Looking in more detail at how Search works, opening and closing dates are stored as a pair of years (f,t) in our database, where f and t may be the same year if we know the year of opening/closing for certain. So, for example, the pair (1965,1969) would be stored for a museum known to have opened between 1965 and 1969; and the pair (2011,2011) would be stored for a museum known to have closed in 2011. Modal Logic operators are supported by our system’s Search facility that allow the user to query whether a particular museum definitely or possibly opened/closed in a given year. In particular, suppose a given museum ‘m’ is recorded as having opened in year ‘f’ at the earliest and year ‘t’ at the latest. Suppose a researcher wishes to find out whether museum m opened before, on, or after a specified year ‘d’. Then the following comparison operators are supported by our system to allow the researcher to determine whether this is definitely the case:
|Comparison operator||Implementation logic|
|(f,t) = d DEFINITELY ON A SPECIFIC YEAR||f = d and t = d|
|(f,t) < d DEFINITELY BEFORE||t < d|
|(f,t) <= d DEFINITELY BEFORE OR INCLUDING||t <= d|
|(f,t) > d DEFINITELY AFTER||f > d|
|(f,t) >= d DEFINITELY AFTER OR INCLUDING||f >= d|
|(f,t) != d DEFINITELY APART FROM||t < d OR f > d|
And the following comparison operators are supported to allow the researcher to determine whether this is possibly the case:
|Comparison operator||Implementation logic|
|(f,t) = d POSSIBLY ON A SPECIFIC YEAR||f <= d AND d <= t|
|(f,t) < d POSSIBLY BEFORE||f < d|
|(f,t) <= d POSSIBLY BEFORE OR INCLUDING||f <= d|
|(f,t) > d POSSIBLY AFTER||t > d|
|(f,t) >= d POSSIBLY AFTER OR INCLUDING||t >= d|
|(f,t) != d POSSIBLY APART FROM||not (f=d and t=d)|
The same comparison operators are available for interrogating closing dates.
We employed a further strategy for visitor numbers, which is the least complete category and has discontinuities that make it difficult to compare like with like. Our primary objective was to use visitor number data to provide an indication of the size of the museum and, given the patchiness of the information, we decided to have a category of Unknown and also to gross numbers into size categories of Large, Medium and Small, where large and small also have sub-categories. This approach enabled us to include data from the Association of Independent Museums and Arts Council England who generally provide visitor number ranges rather than precise figures, and to use predicative analysis to establish broad size ranges. It also allowed us to circumvent some of the methodological problems of having figures collected by different means and from across the decades. Users can browse or search according to these size categories, and in addition, they can search according to precise date-stamped visitor numbers where available.
In conclusion, in the Mapping Museums project we have managed data patchiness in a variety of ways: designing a flexible knowledge base that can be modified and added to as required; representing absence rather than ignoring unknown information; using date ranges and providing users with the option of searching by definite or possible dates; and apportioning the probability of an opening/closing event occurrence over the estimated time interval for statistical analysis. Rather than implying that all visitor numbers data are of equal reliability, we created size categories for a large number of museums, and provided the means to search the definite but incomplete data that was available.

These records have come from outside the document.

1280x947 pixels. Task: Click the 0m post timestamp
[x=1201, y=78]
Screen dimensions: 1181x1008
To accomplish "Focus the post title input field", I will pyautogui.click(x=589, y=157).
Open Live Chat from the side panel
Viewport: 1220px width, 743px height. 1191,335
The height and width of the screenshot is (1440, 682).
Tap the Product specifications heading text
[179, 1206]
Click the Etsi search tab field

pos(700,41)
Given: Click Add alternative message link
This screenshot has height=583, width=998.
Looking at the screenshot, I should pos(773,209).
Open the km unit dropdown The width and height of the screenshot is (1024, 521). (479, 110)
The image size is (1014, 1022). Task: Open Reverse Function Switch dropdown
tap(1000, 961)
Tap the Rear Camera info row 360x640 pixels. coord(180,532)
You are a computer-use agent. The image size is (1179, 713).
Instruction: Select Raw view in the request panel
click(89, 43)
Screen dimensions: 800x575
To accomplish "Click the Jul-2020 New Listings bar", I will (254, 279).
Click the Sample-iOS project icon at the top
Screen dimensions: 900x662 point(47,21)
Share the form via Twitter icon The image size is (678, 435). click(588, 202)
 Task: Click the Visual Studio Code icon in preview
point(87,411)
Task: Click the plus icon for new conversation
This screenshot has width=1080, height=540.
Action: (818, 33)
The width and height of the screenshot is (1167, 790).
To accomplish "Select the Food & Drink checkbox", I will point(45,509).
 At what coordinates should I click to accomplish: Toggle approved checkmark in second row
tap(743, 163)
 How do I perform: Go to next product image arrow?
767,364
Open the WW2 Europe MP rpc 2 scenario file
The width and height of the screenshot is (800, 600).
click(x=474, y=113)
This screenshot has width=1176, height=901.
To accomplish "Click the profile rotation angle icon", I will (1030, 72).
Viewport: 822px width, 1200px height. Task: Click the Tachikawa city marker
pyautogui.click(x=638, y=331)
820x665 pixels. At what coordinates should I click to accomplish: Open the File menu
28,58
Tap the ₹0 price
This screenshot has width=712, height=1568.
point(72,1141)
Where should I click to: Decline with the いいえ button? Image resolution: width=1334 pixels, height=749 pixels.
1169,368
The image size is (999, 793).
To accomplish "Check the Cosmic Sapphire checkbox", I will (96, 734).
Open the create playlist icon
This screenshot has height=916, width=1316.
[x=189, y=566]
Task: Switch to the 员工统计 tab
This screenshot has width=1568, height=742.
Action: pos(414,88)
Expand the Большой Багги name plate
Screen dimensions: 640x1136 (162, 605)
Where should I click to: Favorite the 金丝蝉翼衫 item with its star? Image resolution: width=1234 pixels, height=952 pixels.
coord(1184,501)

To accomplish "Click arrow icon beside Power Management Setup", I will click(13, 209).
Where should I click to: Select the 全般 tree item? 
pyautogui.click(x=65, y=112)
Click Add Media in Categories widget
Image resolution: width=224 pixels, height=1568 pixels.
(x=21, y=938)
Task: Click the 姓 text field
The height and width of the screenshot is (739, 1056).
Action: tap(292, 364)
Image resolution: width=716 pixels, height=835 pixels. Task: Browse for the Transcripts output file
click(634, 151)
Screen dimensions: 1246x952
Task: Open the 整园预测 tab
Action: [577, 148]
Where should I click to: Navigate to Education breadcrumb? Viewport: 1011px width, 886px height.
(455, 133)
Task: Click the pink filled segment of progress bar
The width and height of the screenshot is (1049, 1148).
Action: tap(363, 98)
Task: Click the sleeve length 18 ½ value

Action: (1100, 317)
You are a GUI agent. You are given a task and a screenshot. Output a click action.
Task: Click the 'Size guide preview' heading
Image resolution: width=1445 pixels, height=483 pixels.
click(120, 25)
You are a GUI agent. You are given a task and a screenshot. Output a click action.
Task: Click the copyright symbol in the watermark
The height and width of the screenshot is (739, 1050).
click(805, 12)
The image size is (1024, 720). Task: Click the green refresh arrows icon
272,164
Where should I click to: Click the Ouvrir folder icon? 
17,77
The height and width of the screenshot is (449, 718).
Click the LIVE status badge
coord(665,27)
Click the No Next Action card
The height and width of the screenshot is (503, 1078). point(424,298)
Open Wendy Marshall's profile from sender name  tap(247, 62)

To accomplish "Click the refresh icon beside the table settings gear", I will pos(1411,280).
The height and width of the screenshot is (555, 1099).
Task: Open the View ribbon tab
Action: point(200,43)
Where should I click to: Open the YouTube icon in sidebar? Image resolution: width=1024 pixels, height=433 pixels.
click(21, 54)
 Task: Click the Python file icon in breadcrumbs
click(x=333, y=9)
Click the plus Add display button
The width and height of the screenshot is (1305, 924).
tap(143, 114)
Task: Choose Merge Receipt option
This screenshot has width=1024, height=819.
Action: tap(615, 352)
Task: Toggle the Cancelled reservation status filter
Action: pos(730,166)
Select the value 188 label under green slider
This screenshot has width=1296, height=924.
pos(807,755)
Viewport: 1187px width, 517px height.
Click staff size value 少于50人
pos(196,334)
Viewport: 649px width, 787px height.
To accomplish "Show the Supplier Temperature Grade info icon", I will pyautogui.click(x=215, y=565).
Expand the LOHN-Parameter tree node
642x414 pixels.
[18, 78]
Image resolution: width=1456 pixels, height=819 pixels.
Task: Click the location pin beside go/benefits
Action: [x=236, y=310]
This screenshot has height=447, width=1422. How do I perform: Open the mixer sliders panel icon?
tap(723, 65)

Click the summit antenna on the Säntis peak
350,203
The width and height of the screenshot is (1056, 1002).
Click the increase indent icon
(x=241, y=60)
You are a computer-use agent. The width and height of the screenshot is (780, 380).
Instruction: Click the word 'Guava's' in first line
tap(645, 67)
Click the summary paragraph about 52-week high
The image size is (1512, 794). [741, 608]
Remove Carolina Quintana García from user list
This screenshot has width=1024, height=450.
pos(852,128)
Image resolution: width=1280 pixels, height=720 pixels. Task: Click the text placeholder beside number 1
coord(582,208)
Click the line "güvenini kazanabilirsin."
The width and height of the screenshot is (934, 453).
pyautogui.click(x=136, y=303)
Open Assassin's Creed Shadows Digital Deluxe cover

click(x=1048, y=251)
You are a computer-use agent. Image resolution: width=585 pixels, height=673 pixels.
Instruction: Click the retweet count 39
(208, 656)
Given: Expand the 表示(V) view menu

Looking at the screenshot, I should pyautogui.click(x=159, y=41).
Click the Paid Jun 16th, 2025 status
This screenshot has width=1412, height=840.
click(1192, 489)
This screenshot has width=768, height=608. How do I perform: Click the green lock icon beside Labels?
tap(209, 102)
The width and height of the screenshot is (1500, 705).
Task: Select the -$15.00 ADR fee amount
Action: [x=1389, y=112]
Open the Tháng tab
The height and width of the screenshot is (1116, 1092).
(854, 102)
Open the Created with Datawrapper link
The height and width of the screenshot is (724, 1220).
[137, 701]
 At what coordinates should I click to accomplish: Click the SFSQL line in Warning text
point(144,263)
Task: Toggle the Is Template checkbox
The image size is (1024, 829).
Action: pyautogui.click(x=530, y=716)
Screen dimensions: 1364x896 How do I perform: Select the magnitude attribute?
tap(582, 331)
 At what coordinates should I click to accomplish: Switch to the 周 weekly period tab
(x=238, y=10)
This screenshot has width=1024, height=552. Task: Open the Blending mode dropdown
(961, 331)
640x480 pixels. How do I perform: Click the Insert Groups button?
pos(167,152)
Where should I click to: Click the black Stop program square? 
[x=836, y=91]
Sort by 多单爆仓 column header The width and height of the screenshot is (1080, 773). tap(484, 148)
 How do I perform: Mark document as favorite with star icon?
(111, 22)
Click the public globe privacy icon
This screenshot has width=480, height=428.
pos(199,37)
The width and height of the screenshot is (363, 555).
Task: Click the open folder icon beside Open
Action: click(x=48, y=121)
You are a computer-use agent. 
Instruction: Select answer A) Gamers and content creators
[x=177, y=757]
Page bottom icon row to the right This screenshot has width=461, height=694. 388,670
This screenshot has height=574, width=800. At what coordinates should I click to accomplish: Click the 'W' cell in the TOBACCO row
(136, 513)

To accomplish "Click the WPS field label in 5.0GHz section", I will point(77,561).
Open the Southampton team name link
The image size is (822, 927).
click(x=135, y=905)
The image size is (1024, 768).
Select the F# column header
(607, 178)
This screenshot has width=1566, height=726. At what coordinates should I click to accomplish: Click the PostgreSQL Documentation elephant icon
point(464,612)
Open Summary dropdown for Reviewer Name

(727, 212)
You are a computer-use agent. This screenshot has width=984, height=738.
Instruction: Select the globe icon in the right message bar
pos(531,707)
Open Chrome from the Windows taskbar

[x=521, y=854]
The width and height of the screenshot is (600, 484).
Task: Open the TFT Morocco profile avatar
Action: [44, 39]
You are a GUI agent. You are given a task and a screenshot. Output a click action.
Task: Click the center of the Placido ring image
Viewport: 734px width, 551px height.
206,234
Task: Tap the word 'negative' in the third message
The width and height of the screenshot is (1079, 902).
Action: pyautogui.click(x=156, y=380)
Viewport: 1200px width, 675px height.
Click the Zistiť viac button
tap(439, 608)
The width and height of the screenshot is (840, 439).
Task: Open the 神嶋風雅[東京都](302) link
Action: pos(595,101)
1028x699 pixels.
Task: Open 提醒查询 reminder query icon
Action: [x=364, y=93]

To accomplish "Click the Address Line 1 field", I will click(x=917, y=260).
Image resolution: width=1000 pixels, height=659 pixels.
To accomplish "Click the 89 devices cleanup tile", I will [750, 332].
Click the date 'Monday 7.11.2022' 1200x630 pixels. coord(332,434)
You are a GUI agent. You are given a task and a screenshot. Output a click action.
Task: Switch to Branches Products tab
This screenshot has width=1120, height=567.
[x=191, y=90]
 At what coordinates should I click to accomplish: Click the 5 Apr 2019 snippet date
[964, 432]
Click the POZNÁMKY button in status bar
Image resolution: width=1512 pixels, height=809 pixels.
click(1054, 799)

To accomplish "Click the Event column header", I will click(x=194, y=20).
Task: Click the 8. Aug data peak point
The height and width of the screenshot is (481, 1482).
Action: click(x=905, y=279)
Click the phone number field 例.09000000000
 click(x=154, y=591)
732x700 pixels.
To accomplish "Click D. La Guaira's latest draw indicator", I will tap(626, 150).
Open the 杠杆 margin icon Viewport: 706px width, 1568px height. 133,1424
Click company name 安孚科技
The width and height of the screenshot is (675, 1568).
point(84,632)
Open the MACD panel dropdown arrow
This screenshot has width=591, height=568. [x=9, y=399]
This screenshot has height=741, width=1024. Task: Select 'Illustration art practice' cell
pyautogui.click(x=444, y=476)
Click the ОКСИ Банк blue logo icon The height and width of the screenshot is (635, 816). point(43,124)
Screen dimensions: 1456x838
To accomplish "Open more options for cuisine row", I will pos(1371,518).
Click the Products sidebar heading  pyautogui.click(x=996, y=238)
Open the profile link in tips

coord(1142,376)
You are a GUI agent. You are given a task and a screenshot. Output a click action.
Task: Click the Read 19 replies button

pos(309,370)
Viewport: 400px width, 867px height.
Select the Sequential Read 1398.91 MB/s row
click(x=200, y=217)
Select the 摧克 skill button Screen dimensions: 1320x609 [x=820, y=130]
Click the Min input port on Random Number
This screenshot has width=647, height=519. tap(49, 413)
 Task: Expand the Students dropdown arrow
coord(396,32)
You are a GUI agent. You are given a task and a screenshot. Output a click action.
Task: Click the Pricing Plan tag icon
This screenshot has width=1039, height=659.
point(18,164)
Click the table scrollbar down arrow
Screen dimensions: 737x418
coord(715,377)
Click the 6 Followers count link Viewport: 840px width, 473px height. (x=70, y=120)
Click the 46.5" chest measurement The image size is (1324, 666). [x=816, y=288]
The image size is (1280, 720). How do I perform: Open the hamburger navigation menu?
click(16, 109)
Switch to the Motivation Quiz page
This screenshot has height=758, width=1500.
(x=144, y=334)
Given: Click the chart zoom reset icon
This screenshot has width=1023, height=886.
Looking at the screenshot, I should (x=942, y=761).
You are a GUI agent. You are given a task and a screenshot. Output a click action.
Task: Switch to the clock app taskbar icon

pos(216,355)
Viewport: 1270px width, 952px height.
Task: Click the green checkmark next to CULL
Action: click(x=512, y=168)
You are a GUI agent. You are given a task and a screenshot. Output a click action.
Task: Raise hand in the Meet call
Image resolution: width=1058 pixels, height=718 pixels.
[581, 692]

Fiona Candlin, Alex Poulovassilis
2 thoughts on “Modelling Patchy Data”
Does your data include over-view annual gross budgets, i.e. operating and acquisitions, Endowment funds etc?
If not, are you aware of research on this topic being undertaken elsewhere?
It doesn’t I’m afraid. We’re not looking at finances. And I’m not sure who else would be looking at it, although Adrian Babbidge might know. If you find out, do let us know.